Putting the bed-hopping days behind us

While gays push to marry, heterosexuals fear commitment.

Now that the tide has apparently turned in favor of gay marriage, with America’s second most-populous state permitting it, it’s time to put the debate behind us and focus on more important things, specifically saving American marriages.
Yes, I know. The opponents of gay marriage have been saying they were doing just that, that their sole intention in obsessing over the issue for three decades was to protect the institution of marriage. But gay marriage has nothing to do with heterosexual divorce, and the real crisis in the American marriage is not that people of the same sex want to get hitched, but that people of opposite sexes don’t want to stay together.

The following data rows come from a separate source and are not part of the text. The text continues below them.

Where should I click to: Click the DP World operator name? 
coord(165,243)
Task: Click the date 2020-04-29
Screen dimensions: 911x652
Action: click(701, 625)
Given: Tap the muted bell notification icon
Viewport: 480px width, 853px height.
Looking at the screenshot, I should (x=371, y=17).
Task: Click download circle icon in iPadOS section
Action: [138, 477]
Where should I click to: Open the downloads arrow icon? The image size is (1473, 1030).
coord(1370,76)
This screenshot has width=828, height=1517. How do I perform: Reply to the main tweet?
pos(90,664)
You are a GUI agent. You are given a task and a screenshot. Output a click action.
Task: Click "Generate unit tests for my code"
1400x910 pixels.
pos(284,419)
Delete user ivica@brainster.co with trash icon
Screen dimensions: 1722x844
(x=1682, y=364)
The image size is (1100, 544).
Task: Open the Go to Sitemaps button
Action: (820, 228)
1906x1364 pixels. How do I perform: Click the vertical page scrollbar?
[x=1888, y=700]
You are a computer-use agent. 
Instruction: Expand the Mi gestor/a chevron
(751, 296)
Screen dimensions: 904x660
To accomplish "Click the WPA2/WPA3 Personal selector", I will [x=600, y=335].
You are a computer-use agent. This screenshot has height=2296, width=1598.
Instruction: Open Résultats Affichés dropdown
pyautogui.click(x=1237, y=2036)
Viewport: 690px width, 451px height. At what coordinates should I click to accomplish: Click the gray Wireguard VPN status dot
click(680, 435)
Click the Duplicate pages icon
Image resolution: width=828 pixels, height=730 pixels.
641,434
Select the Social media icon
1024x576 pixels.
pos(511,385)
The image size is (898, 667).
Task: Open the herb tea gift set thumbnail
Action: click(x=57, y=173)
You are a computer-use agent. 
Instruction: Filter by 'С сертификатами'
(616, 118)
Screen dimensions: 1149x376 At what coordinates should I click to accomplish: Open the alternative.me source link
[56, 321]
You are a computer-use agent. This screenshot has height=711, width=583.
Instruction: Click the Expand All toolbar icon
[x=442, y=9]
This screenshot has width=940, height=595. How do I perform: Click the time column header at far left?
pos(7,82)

Archbishop Timothy Dolan of New York told CNN: “I’m very sorry that our opponents succeeded in reducing this to anti-gay sentiment. It’s not. It’s pro-marriage, it’s not anti-gay.” I respect the archbishop, but why wasn’t he simultaneously calling for legislation that would make marital counseling tax-deductible in New York, and why hasn’t he launched a crusade to halve the number of divorces in New York state? Is it reasonable to believe that the only way to save marriage is to stop homosexuals from participating? My parents divorced when I was eight. There were no gays around to blame. It was mid-1970’s America; homosexuals scarcely came out of the closet, let alone married; the very thought was inconceivable. My parents did not argue because they saw two gay women holding hands at an airport. They did not bicker because a rainbow flag hung outside a bar in our neighborhood. They did not decide to end their marriage because they could not agree on how marriage should be defined. Rather, their marriage ended because it ran out of love.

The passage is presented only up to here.